The SURVEYFREQ Procedure

Wald Log-Linear Chi-Square Test

If you specify the WLLCHISQ option in the TABLES statement, PROC SURVEYFREQ computes a Wald test for independence based on the log odds ratios. For more information about Wald tests, see the section Wald Chi-Square Test.

For a two-way table of R rows and C columns, the Wald log-linear test is based on the (R – 1)(C – 1)-dimensional array of elements $\widehat{Y}_{rc}$ ,

$\widehat{Y}_{rc} = \log \widehat{N}_{rc} ~ - ~ \log \widehat{N}_{rC} ~ - ~ \log \widehat{N}_{Rc} ~ + ~ \log \widehat{N}_{RC}$

where $\widehat{N}_{rc}$ is the estimated total for table cell (r, c). The null hypothesis of independence between the row and column variables can be expressed as $H_0\colon Y_{rc} = 0$ for all $r = 1, \ldots (R-1)$ and $c=1, \ldots (C-1)$ . This null hypothesis can be stated equivalently in terms of cell proportions.

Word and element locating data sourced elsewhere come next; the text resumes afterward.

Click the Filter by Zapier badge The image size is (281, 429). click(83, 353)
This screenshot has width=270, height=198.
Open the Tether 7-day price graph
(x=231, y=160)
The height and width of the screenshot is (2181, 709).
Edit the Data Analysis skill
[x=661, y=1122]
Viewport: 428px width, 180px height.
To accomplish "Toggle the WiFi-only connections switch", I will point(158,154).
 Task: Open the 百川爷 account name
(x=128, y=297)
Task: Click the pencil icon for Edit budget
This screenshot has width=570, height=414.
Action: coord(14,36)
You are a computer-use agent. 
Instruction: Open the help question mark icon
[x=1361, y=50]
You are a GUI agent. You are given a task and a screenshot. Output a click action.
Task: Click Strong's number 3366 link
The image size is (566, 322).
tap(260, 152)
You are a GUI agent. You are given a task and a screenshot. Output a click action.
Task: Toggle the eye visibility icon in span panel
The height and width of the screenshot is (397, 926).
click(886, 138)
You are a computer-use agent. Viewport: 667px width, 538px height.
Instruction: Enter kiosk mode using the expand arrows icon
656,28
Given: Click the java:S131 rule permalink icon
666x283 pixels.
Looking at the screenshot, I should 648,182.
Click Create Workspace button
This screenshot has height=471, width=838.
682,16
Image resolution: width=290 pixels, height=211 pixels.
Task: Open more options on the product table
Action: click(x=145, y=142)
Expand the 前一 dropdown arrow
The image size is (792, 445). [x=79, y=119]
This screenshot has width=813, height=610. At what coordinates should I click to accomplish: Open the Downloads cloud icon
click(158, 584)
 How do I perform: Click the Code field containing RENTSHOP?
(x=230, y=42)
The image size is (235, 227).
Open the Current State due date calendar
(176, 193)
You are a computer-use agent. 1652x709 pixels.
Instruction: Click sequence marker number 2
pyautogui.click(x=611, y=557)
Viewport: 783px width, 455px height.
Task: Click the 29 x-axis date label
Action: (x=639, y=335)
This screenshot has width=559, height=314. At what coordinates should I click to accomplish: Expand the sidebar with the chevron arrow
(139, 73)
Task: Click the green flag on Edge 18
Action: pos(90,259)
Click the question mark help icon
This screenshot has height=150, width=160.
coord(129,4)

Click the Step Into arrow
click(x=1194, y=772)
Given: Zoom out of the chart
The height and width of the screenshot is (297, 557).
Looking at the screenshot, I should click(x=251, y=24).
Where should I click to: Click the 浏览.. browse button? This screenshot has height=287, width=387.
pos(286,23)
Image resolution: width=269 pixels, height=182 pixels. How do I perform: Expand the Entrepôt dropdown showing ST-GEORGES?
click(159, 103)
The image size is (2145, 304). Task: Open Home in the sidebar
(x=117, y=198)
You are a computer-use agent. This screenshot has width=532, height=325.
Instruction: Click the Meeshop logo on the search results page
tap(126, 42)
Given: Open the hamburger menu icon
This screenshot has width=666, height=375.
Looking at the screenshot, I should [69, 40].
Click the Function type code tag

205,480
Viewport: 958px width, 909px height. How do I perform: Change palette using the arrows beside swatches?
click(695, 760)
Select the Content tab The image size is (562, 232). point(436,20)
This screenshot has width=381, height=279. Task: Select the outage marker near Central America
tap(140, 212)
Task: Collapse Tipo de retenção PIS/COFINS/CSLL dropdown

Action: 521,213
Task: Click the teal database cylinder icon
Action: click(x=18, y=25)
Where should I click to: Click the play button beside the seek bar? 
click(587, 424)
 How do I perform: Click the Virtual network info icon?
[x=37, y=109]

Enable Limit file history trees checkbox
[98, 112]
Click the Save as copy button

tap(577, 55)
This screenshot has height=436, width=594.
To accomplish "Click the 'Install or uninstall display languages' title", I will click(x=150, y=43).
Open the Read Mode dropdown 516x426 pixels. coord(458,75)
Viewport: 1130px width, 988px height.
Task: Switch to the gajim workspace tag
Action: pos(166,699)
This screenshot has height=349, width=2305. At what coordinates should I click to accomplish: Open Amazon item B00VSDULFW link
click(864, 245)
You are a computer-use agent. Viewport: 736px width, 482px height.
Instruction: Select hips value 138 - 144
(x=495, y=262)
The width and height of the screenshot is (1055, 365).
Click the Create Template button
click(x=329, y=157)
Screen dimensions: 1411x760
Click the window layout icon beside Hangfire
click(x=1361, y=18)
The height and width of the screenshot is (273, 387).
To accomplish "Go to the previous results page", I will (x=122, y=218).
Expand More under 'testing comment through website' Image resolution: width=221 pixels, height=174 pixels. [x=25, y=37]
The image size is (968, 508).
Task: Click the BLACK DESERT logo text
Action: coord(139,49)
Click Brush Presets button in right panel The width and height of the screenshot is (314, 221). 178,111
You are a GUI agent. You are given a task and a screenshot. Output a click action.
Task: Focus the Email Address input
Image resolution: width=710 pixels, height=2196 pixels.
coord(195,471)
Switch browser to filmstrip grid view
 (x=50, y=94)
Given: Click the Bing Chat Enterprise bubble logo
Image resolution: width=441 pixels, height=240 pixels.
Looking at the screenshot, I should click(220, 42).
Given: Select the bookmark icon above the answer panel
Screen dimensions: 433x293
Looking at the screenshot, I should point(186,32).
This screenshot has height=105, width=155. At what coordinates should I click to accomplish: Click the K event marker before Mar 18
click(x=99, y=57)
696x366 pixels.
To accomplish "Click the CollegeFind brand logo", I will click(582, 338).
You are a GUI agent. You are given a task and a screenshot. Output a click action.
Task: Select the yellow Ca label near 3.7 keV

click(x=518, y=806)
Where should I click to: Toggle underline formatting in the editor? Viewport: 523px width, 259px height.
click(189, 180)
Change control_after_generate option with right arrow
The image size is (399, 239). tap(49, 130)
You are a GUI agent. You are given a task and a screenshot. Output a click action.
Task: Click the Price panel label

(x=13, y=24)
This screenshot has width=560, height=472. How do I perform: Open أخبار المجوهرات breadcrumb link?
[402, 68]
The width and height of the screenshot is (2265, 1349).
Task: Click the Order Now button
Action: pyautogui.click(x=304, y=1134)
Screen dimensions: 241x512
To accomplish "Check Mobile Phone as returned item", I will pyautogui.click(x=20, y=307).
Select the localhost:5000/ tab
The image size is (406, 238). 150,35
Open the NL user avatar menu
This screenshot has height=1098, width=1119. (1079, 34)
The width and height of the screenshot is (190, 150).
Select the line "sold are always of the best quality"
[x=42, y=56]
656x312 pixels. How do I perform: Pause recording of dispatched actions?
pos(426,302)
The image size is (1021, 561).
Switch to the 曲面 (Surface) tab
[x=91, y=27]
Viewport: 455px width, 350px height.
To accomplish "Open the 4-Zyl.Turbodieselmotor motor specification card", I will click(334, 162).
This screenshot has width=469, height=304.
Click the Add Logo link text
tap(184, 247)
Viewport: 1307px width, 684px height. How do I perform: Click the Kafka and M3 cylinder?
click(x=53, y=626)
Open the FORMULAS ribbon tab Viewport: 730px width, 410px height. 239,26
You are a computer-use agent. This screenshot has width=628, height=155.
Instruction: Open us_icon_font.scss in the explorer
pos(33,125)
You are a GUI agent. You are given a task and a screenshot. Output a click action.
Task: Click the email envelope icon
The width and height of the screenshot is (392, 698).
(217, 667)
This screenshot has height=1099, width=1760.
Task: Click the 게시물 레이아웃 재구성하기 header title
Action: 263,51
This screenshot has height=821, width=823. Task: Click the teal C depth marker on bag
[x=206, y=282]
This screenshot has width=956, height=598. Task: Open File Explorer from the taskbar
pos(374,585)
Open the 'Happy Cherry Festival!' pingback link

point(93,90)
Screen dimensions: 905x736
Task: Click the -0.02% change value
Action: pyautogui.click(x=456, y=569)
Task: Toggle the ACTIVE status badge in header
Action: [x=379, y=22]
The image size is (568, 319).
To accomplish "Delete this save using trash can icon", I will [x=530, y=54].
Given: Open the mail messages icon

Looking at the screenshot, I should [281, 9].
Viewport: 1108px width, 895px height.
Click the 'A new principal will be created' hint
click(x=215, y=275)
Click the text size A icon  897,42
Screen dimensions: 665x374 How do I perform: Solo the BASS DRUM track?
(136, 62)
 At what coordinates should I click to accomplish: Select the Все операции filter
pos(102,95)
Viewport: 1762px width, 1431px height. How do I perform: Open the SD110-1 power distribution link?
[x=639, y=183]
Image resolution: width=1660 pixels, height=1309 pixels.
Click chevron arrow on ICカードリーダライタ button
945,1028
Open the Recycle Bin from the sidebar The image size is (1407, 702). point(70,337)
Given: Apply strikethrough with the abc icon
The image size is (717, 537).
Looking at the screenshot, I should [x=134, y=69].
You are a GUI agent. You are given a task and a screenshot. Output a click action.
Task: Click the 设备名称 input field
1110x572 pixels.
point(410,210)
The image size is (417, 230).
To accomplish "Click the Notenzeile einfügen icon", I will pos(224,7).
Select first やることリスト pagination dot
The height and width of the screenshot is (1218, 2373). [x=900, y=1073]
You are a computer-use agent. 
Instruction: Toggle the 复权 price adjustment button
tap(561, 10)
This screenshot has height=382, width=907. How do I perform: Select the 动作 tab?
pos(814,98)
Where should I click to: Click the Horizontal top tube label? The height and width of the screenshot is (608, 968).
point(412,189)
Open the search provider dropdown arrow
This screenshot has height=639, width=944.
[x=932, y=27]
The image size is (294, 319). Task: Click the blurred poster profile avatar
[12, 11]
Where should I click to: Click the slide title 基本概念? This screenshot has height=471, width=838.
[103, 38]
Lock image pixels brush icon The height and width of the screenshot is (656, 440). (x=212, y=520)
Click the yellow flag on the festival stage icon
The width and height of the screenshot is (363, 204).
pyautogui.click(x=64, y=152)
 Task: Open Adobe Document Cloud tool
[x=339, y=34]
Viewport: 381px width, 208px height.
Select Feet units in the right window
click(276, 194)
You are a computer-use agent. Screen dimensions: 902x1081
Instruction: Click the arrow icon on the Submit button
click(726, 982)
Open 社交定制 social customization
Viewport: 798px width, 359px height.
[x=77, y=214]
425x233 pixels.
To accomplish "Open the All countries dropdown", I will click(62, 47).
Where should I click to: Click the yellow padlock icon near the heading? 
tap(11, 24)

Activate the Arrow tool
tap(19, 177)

The generalized Wald log-linear chi-square statistic is computed as

$Q_\mi {L} = \widehat{\mb{Y}}’ ~ \widehat{\mb{V}}(\widehat{\mb{Y}})^{-1} ~ \widehat{\mb{Y}}$

where $\widehat{\mb{Y}}$ is the (R – 1)(C – 1)-dimensional array of the $\widehat{Y}_{rc}$ , and $\widehat{\mb{V}}(\widehat{\mb{Y}})$ estimates the variance of $\widehat{\mb{Y}}$ ,

$\widehat{\mb{V}}(\widehat{\mb{Y}}) = \mb{A} ~ \mb{D}^{-1} ~ \widehat{V}(\widehat{\mb{N}}) ~ \mb{D}^{-1} ~ \mb{A}’$

where $\widehat{\mb{V}}(\widehat{\mb{N}})$ is the covariance matrix of the estimates $\widehat{N}_{rc}$ , which is computed as described in the section Covariances of Frequency Estimates. $\mb{D}$ is a diagonal matrix with the estimated totals $\widehat{N}_{rc}$ on the diagonal, and $\mb{A}$ is the $(R-1)(C-1)$ by $RC \times RC$ linear contrast matrix.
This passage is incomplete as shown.